A Post for Posterity

A Post for Posterity
I'll tell you what power fears most; more than any bomb or hypersonic missile: unsolicited intelligence. By that I mean that power does not fear intelligence which has the support of lawyers, for such intelligence can be controlled. Only intelligence which exists outside of the establishment poses a serious threat to power. As an unsolicited author of poems, songs, cartoons, and comedy scripts, I know what I'm talking about here.

Dumb songs and dumb shows for a population of dummies: I give you modern culture. And all anyone has been able to use against this argument since 2006 has turned out to be my own material in the hands of commercial frauds on TV. See how desperate the networks were to crush a smart new talent that owed no allegiance to them? They need you to believe that they are smarter than you and here was all this great new comedy on the internet that not only mocked them but came from one of your very own - a forklift operator. Scandalous! But wait, isn't it even more scandalous to break the law and go to prison as their stars did? Certainly, which is why you can only get this fact from me and not from their so-called news reports.

Twitter, tweet, how much of a twit do they want us to be anyway? These sites may owe their existence to the urgent need of networks to move traffic away from Blogger and from thousands of posts like this that so clearly expose their vile corruption. They need you to worship their frauds, after all, and how can you do that with their fraud victim screaming his head off for justice on the internet all the time? They can't incarcerate me because I'm telling the truth, so perhaps they've constructed these silly new blogging sites as bypasses around the information they don't want you to read. And when did they get popular? Was it before or after George Carlin and all his dirty star friends were incarcerated for fraud in 2007? After, right? Too bad the only thing keeping them locked up in there was my Blogger account at the time. If I'd have known, I wouldn't have erased the account.

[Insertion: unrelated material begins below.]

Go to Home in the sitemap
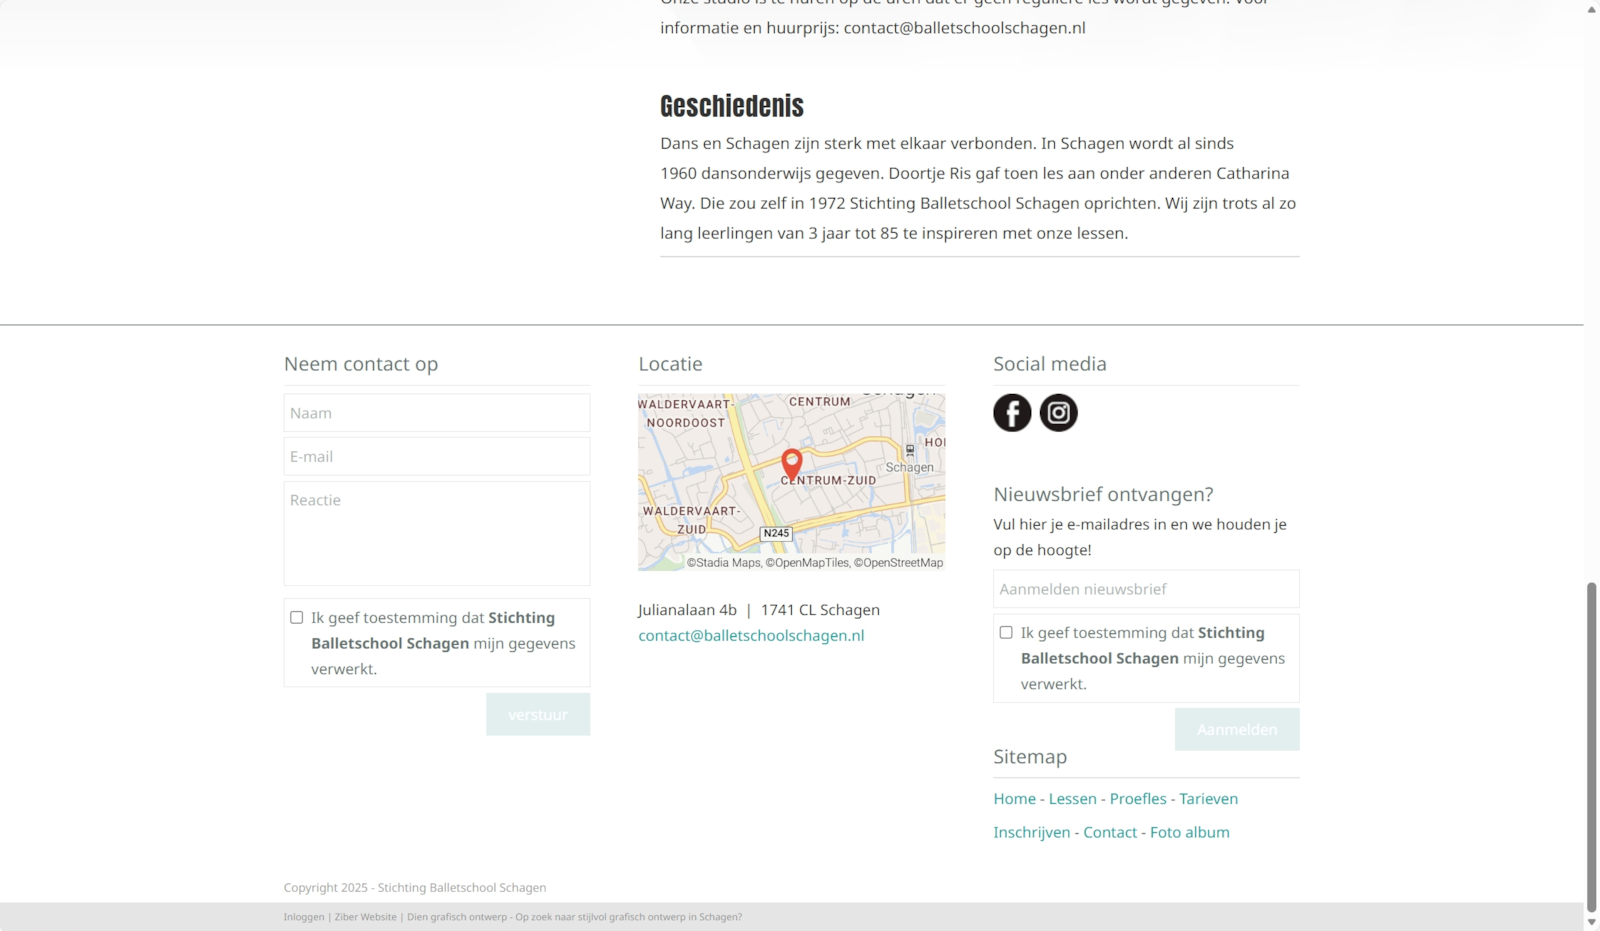The width and height of the screenshot is (1600, 931). tap(1014, 799)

I don't know how people can feel fully alive in this intellectual vacuum. Do you think I envy stars for accepting all that money and praise for work that they stole? On the contrary, I hope I could never be happy with such an unjust and undeserved reward. Do you think I envy network staff for being able to control the mind of the masses? Actually, I pity them, since their job forces them to believe their own lies at the expense of their souls. I'm still in full possession of my soul and consider myself better off. If I'm ever wildly successful, it will be with my own work. Moreover, at the end of my time on Earth, whatever happens, I'll be able to say that I fully lived my life, rather than wasting it all sleepwalking through a barrage of lies and brainless distractions.

I offer you my best here because I respect your intelligence. And, as an unsolicited author, I'd love to share another thought with you on the coverage of this horrendous war. Is it a 'war crime' to kill civilians? Well, if it is, how many civilians died in the bombing of Baghdad? How many civilians died in the bombing of Sarajevo? How many civilians died in the bombing of Hanoi? How many civilians died in the bombing of Dresden? (The answer to that last one has been revised down to 25,000.) So, apparently, it's only a war crime to kill civilians if some other country does it. I say, if we want to keep the moral high ground in this war, we can start by being fair with the language we use to report it. The killing of civilians in war is always an atrocity, but it tends to be up to the winning side to determine its criminality.

I need to add another paragraph here to answer someone's retort concerning my age. I believe she called me 'old'. I gather that this means my truth is irrelevant. We can quickly surmise that this critic is a person of limited intelligence who confuses an author's need to share his thoughts with his need for sex. I'm not here for a blow job, I'm here to make a point. Does she think you can't trust anyone over thirty? That might be true for the countless who have been forced by pressures of home and offspring to 'sell out' by that age, but I have no such pressures in my world. If anything, my continued position against power at my age deserves applause. I've also found that the fully developed mental faculties, especially the language skills that tend to elude authors in their mere twenties, adds that much more strength to my arguments against power. Tell her to f- off for me, will you? She's probably just another song stealing creep at large. Finally - I hope - so as not to close on too antagonistic of a note, here is a reassuring thought for all my readers in their teens and twenties: fear not growing old. You may sustain some loss of physical prowess, but you will gain something far more valuable in the process: wisdom. And happiness requires wisdom.